▸ **Task directions**
Scan each line of the records for the word "Féminisme" and extract the ones that have it.

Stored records
━━━━━━━━━━━━━━━━━━━━━━━━━━━━━━

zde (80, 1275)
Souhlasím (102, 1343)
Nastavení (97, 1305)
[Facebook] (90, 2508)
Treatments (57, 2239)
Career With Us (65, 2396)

━━━━━━━━━━━━━━━━━━━━━━━━━━━━━━

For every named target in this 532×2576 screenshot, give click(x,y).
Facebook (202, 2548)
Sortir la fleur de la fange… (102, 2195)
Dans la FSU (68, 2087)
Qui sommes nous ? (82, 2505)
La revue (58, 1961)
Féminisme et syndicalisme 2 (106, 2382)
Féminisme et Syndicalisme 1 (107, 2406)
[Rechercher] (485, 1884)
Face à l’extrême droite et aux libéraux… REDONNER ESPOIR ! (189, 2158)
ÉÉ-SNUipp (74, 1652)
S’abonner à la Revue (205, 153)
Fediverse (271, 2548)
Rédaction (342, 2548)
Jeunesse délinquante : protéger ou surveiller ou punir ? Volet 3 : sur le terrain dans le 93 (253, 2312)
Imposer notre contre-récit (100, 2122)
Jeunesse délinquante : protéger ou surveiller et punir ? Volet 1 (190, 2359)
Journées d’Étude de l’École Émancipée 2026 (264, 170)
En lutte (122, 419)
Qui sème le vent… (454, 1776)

━━━━━━━━━━━━━━━━━━━━━━━━━━━━━━

▸ **Your response**
Féminisme et syndicalisme 2 (106, 2382)
Féminisme et Syndicalisme 1 (107, 2406)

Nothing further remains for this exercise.